People with early stages of Alzheimer's disease still have their memories, they just can't access them, according to new findings published in the journal Nature.
Neuroscientists from the Massachusetts Institute of Technology found mice bred to show early signs of Alzheimer's can form new memories but can't recall them a few days later. But even though the mice cannot recall their recent experiences when prompted by natural cues, those memories are still there.
"The important point is, this is a proof of concept," says Susumu Tonegawa, senior study author, Picower professor of biology and neuroscience, director of the RIKEN-MIT Center for Neural Circuit Genetics at the Picower Institute for Learning and Memory in a university-issued news release. "That is, even if a memory seems to be gone, it is still there. It's a matter of how to retrieve it."
Researchers exposed all the mice to a chamber where they received a foot shock. They all showed fear when placed in the same chamber an hour later, but several days later, only the normal (control) mice showed fear.
Researchers then tagged the engram cells associated with a fearful experience with a light-sensitive protein.

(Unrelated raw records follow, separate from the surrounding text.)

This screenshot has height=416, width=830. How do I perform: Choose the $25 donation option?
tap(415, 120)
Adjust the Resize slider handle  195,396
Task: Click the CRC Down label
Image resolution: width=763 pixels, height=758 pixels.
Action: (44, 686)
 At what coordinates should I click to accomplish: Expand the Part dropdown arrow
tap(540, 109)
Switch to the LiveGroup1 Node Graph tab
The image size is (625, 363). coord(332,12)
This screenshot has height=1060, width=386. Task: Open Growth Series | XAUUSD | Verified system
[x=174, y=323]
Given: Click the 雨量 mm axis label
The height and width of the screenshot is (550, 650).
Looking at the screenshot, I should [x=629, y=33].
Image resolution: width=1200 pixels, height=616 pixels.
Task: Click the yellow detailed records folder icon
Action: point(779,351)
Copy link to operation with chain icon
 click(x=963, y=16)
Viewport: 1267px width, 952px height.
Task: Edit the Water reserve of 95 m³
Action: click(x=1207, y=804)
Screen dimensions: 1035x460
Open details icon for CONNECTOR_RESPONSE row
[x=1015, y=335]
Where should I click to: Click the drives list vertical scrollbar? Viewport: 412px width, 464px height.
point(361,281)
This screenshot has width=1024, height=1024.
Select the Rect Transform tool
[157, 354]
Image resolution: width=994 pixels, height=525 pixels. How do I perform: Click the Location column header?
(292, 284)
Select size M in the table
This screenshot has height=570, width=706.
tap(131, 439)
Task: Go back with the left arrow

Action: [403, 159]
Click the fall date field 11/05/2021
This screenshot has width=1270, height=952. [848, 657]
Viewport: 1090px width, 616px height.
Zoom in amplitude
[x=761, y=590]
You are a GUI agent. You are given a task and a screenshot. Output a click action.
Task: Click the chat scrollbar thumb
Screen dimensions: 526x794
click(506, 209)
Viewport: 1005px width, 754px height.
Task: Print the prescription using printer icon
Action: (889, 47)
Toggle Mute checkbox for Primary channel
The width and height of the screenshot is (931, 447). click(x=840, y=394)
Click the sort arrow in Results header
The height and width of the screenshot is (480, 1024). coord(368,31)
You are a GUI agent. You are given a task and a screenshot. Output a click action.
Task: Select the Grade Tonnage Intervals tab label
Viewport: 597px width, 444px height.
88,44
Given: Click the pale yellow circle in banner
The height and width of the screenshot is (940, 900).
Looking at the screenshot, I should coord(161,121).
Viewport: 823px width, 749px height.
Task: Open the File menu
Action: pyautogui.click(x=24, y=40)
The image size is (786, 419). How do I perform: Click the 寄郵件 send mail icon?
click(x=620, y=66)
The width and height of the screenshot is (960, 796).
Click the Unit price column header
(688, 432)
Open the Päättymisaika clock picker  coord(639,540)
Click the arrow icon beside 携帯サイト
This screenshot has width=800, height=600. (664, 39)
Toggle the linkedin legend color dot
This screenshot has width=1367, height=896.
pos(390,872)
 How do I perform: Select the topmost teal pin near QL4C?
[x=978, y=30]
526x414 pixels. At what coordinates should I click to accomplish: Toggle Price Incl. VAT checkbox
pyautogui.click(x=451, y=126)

When those engram cells were activated, both the normal and Alzheimer's mice recalled the experience. Researchers reactivated the "lost" memories by stimulating connections that weren’t--but should have been--happening, suggesting a breakdown in sensory input.
The researchers were able to help mice retrieve "lost" memories through an artificial electrical stimulation technique called optogenetics. The technique is more targeted than existing methods for deep brain stimulation, sometimes used to treat Parkinson's disease, but is too invasive to be used in humans. Optogenetics does offer potential for the development of future treatments that could reverse some memory loss in early stages of Alzheimer's.